Why should someone believe another person's assertions? I would imagine that the answer is because most of the times when I have been able to verify other people's statements, I've found them to be true.
Showing a position is true or probably true is impossible. The idea that it is possible and desirable to prove ideas true or probably true (justificationism) is wrong. In reality, you can't prove any position or show it is probable. Any argument requires premises and rules of inference and it doesn't prove (or make probable) those premises or rules of inference. If you're going to say they're self evident then you are acting in a dogmatic manner that will prevent you from spotting some mistakes. If you don't say they are self evident then you would have to prove those premises and rules of inference by another argument that would bring up a similar problem with respect to its premises and rules of inference.
In reality all knowledge is created by conjecture and criticism. You notice a problem with your current ideas, propose solutions, criticise the solutions until only one is left and then find a new problem.
A person should adopt a position as a result of it solving a problem and having no known criticisms. Whether the assertion comes from another person is not relevant.

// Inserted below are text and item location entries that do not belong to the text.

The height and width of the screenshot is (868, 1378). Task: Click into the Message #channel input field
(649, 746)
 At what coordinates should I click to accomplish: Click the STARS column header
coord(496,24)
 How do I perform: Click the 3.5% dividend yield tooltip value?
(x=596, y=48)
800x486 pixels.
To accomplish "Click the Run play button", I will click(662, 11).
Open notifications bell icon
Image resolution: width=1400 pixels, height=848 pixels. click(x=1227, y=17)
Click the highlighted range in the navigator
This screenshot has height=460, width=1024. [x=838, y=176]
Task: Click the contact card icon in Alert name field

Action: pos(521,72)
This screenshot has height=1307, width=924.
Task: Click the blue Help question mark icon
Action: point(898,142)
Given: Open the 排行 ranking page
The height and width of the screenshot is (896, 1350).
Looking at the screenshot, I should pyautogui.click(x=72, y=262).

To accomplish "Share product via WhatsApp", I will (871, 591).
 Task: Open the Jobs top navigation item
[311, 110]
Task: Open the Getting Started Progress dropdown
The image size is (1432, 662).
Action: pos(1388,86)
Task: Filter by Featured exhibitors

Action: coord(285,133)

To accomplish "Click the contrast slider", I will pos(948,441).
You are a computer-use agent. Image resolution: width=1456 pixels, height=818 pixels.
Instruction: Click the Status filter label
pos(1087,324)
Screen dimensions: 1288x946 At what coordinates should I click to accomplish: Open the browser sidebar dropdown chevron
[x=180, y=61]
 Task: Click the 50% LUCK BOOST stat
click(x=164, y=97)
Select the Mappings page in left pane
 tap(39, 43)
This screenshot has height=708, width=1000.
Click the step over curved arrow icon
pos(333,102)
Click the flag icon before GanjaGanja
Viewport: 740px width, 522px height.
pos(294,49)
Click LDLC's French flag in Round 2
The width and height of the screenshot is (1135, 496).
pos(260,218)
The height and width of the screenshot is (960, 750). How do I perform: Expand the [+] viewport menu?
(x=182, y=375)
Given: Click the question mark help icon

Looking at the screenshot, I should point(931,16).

See "Realism and the Aim of Science" by Karl Popper, Chapter I.
This becomes more likely as more people corroborate on a particular
thing.
No. The majority of people in the past had ideas that we now think are false. Either they are wrong or we are but in either case lots of people believing something has no bearing on its truth.
But can this be quantified in probabilistic terms (in other words, the
probability that someone is telling the truth) in order to balance
such a likelihood against other prior possibilities?
No. An idea is either true or false, it doesn't have a probability.
Furthermore, there are whole disciplines where I know that I'm not
qualified to validate _any_statements made by any of the experts in
that field, such as that of quantum mechanics, but trust the
'establishment' of the scientific community. While sometimes claims of
'the scientific community' are verifiable, there are whole areas
where, from my own perspective, they are not. How can I evaluate the
claims of such 'experts'?
Your qualifications are irrelevant. What matters is whether your ideas are right or wrong.
You have several options.
(1) Don't evaluate their claims at all. If you have no problem to which quantum mechanics is relevant then you don't need to have an opinion on it.
(2) Read stuff they write for popular audiences (e.g. - "The Fabric of Reality" by David Deutsch, Chapter 2) and see if the explanations they give make sense or not. If you think a particular position makes sense (i.e. - solves the problem it set out to solve and doesn't contradict other knowledge) you can adopt it.
(3) Learn quantum mechanics if you want more detail.